Excerpts from a dataset:
_ _ _ _
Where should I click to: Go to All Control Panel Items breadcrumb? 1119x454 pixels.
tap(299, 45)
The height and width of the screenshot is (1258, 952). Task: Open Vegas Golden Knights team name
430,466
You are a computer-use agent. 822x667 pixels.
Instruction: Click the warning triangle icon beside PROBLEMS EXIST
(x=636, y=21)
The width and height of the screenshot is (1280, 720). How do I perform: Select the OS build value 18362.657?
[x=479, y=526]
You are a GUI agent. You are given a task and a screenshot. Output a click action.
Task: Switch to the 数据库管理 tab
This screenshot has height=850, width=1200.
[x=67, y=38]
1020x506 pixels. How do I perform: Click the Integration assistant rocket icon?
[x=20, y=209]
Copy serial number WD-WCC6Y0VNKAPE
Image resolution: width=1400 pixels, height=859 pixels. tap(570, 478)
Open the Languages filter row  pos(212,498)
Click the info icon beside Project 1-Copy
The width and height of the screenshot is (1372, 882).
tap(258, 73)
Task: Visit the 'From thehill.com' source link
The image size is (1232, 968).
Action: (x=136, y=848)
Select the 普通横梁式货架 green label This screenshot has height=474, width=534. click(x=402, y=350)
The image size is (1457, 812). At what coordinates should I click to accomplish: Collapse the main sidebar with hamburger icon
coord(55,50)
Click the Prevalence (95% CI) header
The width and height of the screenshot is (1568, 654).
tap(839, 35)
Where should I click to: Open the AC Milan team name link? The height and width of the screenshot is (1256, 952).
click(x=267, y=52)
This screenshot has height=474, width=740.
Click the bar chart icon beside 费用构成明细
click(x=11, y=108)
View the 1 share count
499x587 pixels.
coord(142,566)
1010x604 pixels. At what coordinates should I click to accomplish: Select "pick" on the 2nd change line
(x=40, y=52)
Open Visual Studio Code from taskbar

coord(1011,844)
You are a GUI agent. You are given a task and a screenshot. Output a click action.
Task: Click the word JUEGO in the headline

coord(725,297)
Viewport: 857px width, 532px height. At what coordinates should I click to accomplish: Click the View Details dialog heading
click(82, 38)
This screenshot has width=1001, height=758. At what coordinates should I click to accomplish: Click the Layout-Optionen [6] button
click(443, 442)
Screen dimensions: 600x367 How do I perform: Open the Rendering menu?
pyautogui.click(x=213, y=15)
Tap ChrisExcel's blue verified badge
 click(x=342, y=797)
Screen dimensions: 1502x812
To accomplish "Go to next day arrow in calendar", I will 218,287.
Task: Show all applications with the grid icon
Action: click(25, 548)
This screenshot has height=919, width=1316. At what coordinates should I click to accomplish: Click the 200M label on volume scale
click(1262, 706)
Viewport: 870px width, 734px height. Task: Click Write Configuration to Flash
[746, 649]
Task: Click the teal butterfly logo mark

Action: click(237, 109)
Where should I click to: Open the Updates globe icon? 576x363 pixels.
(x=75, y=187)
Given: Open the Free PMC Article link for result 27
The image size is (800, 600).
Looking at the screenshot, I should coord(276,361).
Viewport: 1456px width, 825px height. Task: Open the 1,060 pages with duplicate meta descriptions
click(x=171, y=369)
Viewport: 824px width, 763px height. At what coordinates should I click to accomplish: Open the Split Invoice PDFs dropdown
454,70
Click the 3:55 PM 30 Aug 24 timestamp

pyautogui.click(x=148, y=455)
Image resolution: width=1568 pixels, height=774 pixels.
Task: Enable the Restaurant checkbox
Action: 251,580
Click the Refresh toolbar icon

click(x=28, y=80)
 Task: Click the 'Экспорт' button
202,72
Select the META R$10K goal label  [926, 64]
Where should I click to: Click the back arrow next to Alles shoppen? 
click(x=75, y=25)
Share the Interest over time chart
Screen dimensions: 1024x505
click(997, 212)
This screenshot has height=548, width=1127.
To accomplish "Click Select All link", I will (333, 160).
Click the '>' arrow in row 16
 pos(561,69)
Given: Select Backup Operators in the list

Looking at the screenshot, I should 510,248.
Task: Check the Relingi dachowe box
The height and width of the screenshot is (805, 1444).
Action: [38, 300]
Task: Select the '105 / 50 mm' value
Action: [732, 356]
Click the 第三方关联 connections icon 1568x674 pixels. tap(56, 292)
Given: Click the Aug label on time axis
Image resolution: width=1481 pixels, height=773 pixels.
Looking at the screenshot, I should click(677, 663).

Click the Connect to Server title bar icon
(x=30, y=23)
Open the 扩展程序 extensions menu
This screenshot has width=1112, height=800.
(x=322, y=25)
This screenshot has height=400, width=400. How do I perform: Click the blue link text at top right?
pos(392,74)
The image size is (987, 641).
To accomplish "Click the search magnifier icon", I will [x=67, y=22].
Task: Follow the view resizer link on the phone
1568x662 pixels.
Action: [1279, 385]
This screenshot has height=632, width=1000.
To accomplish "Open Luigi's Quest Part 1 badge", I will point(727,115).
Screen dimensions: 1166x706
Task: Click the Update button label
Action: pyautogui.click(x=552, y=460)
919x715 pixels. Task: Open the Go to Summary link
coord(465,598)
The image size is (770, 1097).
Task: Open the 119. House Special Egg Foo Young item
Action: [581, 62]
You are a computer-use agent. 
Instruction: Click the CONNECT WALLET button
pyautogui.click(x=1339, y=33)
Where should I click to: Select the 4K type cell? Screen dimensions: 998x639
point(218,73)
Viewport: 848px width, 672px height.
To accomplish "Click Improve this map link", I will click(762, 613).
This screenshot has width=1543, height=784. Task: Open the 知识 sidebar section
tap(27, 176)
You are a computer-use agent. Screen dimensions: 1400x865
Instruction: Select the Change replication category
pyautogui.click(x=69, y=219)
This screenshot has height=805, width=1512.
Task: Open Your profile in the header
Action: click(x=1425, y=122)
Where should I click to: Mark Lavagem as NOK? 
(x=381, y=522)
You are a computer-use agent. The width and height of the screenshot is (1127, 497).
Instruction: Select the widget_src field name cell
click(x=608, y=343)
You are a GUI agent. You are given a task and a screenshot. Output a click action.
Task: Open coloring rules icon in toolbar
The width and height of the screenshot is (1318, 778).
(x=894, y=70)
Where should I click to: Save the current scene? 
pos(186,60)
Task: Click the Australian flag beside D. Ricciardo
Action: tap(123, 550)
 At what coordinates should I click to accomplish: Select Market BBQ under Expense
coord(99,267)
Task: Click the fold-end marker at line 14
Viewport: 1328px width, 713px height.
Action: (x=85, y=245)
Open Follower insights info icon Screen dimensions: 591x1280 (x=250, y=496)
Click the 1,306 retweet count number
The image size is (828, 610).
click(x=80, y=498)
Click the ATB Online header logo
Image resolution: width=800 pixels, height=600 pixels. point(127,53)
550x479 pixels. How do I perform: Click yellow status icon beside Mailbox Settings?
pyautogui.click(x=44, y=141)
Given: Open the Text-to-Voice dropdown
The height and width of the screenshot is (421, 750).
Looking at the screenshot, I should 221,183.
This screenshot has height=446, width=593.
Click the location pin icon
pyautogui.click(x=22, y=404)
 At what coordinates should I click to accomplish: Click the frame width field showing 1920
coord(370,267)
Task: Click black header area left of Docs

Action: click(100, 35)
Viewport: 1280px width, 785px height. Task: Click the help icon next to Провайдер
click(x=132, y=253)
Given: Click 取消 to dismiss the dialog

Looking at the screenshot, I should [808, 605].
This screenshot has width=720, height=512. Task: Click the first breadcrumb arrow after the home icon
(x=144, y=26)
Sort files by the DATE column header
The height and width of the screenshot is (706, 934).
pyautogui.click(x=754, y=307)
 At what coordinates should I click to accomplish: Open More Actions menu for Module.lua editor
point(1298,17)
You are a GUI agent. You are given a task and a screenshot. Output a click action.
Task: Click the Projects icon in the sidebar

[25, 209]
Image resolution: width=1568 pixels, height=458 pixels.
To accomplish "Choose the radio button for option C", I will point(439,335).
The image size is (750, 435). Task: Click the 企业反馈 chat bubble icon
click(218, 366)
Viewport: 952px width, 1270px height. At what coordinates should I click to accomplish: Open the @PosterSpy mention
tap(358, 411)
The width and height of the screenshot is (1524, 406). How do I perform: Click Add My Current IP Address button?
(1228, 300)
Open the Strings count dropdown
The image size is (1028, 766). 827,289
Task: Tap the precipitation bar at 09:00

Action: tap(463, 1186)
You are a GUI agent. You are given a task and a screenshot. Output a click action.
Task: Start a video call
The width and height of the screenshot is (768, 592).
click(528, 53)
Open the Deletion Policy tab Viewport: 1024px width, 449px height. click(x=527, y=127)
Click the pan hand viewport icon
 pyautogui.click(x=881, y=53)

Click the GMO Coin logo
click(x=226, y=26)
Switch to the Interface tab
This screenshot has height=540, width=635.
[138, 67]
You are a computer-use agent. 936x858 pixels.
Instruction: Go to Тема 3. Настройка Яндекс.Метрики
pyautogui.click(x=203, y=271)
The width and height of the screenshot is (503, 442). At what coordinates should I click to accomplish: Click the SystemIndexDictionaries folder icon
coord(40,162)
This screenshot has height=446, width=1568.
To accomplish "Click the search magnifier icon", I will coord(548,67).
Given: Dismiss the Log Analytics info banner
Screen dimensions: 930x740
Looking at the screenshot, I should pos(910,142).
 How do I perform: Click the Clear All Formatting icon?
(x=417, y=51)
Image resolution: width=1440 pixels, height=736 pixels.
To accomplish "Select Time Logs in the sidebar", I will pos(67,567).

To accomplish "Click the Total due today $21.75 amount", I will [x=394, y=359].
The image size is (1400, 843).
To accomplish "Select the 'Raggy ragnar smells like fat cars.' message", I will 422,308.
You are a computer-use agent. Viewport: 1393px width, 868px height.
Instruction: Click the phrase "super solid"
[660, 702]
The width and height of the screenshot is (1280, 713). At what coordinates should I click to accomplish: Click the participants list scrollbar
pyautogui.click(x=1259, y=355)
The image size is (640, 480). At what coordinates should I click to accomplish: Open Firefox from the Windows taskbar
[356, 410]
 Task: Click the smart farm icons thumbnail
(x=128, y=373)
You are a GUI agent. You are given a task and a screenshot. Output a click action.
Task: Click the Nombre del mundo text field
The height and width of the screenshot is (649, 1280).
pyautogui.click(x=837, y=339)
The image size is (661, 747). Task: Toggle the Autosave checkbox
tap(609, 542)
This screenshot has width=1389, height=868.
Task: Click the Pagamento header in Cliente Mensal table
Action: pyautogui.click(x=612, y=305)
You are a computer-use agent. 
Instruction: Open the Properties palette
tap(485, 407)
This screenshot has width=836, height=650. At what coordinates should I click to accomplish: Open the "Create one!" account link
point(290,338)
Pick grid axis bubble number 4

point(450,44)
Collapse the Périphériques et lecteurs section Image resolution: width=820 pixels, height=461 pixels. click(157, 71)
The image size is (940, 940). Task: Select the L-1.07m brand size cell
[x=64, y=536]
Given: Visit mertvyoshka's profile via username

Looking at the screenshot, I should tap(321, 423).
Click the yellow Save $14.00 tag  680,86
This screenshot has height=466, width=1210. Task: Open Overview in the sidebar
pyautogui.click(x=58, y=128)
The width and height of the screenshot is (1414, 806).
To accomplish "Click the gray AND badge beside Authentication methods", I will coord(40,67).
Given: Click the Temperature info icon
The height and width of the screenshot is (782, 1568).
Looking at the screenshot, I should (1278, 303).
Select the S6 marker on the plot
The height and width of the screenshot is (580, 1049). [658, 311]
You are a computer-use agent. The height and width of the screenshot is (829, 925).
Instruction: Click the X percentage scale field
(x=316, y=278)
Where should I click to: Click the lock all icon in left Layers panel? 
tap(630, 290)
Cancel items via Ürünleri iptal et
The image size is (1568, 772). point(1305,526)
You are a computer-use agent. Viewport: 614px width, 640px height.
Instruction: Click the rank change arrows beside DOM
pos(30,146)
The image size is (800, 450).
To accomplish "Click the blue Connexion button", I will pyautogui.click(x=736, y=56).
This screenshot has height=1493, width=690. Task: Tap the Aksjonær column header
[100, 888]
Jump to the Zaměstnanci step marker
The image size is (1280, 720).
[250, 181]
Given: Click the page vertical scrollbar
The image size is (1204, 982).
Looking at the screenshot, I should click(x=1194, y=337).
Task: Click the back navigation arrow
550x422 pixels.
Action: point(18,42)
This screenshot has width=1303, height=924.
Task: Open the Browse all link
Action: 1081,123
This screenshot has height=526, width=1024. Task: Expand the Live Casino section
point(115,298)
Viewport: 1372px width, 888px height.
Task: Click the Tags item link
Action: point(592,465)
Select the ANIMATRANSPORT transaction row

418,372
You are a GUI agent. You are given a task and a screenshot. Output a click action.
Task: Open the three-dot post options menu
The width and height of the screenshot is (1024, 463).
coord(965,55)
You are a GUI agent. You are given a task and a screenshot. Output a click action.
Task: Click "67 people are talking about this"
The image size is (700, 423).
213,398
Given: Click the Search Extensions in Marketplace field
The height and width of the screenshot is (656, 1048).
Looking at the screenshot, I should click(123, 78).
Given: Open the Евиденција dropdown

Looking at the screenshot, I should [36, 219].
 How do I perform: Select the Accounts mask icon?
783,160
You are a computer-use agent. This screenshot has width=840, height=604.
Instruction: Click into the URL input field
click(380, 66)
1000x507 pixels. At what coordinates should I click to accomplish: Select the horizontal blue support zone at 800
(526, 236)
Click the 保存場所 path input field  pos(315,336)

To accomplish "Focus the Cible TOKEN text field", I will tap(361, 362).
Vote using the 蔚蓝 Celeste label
_ _ _ _
→ **TASK DIRECTIONS**: Copy out, word for word, the part of the entries above that begins at the line with "Where should I click to: Mark" and ends at the line with "Open Follower insights", including both.

→ **REPLY TO THE EXERCISE**:
Where should I click to: Mark Lavagem as NOK? 
(x=381, y=522)
You are a computer-use agent. The width and height of the screenshot is (1127, 497).
Instruction: Select the widget_src field name cell
click(x=608, y=343)
You are a GUI agent. You are given a task and a screenshot. Output a click action.
Task: Open coloring rules icon in toolbar
The width and height of the screenshot is (1318, 778).
(x=894, y=70)
Where should I click to: Save the current scene? 
pos(186,60)
Task: Click the Australian flag beside D. Ricciardo
Action: tap(123, 550)
 At what coordinates should I click to accomplish: Select Market BBQ under Expense
coord(99,267)
Task: Click the fold-end marker at line 14
Viewport: 1328px width, 713px height.
Action: (x=85, y=245)
Open Follower insights info icon Screen dimensions: 591x1280 (x=250, y=496)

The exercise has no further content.